Well, first cholesterol molecules are transported to the liver via the lymph in complexes called chylomicrons. When it gets to the liver it is repackaged and the cholesterol is “chaperoned” around the body by the lipoprotein complexes. There are a number of lipoprotein complexes, which are classified based on the ratio of proteins to fat and cholesterol. Think of these as cholesterol carriages, moving it all around the body. LDL takes the cholesterol to tissues and HDL brings cholesterol back to the liver when we have too much. Low density lipoproteins (LDL), very low density lipoproteins (vLDL) and chylomicrons all have very high fat and cholesterol content as compared with the protein rich high density lipoprotein (HDL). Once packaged into vLDL, the cholesterol enters circulation and some of the cholesterol is deposited to the tissues along with fatty acids. Once it drops the cholesterol off, the LDL complexes should be taken up by liver cells after attaching to the LDL receptor on their surface. Meanwhile, HDL scavenges blood vessels and tissues for free-form excess cholesterol. It then returns to the liver where cholesterol can be excreted through the bile or recycled.
Cholesterol and Cardiovascular Health
High cholesterol, triglycerides, LDL, and trans fats are linked to increased risk of cardiovascular events such as heart attacks and strokes. Cholesterol can build up due to increased production, increased consumption, or decreased excretion. The cause of the build-up as well as the form of cholesterol in the plasma is important when determining risk and treatment.

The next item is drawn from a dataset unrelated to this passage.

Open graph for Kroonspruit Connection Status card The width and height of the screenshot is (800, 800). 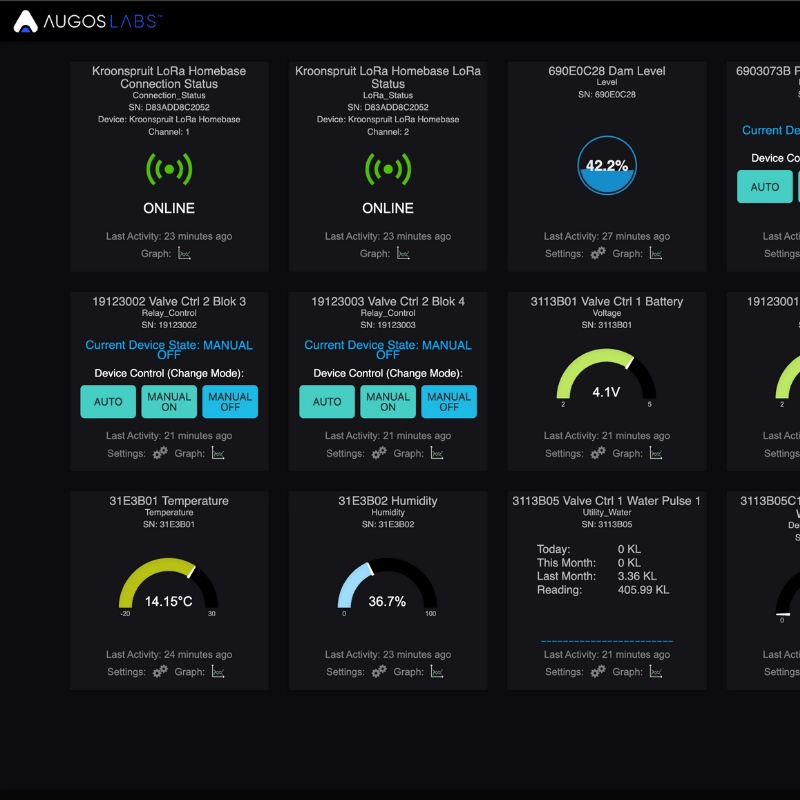[184, 254]
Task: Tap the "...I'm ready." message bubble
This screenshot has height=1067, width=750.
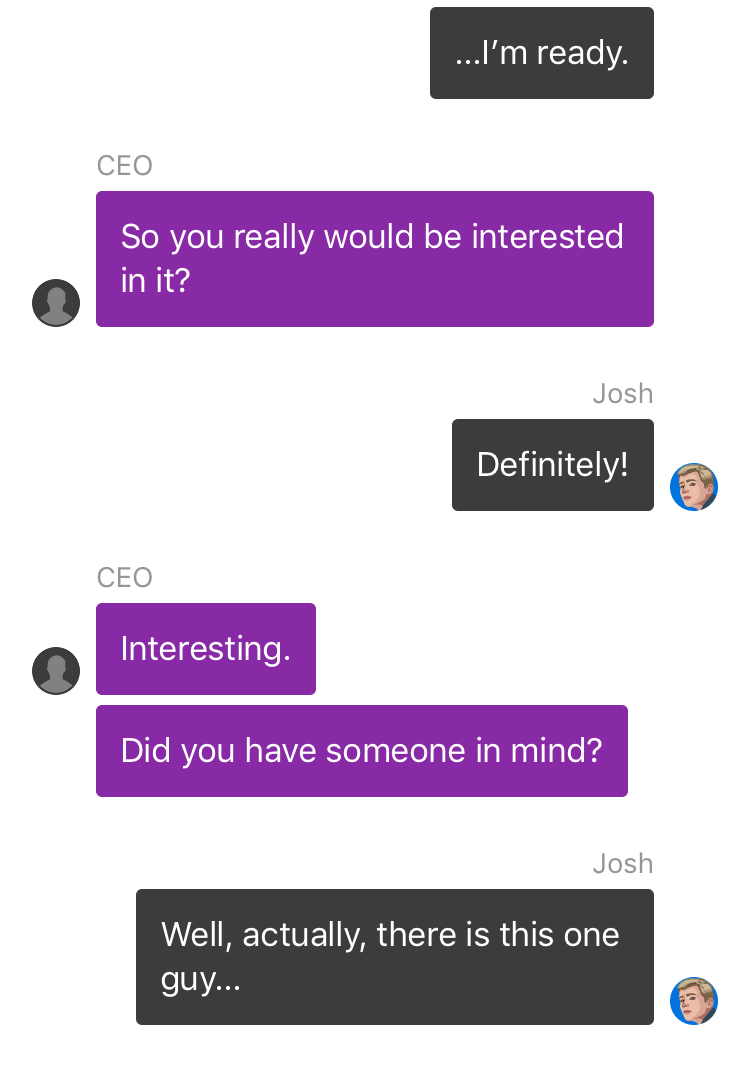Action: pyautogui.click(x=542, y=53)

Genetic disorders can affect the LDL receptors in the surface of liver cells causing an increased amount of LDL in circulation. High LDL levels in circulation lead to an increased risk of cardiovascular events irrespective of diet and lifestyle in these patients. However, genetic causes affect a small percent of the population diagnosed with high cholesterol. The majority of cases in North America can be linked to diet and lifestyle.
Increased consumption of cholesterol rich foods result in increased levels of LDL in circulation. Excess LDL-C can attach onto and infiltrate the walls of blood vessels. When the LDL infiltrates it will form a reactive oxidative species that will attract immune cells. From the complexes formed, more white blood cells will congregate and an inflammatory cascade will be initiated. As more and more cells are attracted to this middle layer of a blood vessel, the plaque will begin to disrupt blood flow and may eventually fully block the vessel, or a piece of the plaque can rupture and travel around the body. All of these scenarios can have very serious consequences.
The “arthrogenic triad” are lab findings that show an increased risk for the development of atherosclerosis (or hardening of arteries) this includes high serum LDL, low HDL and high triglycerides. Risks are increased with low fiber diets as this prevents the excretion of cholesterol. A somewhat inactive lifestyle can also increase the risk of the LDL adhering to the vessels.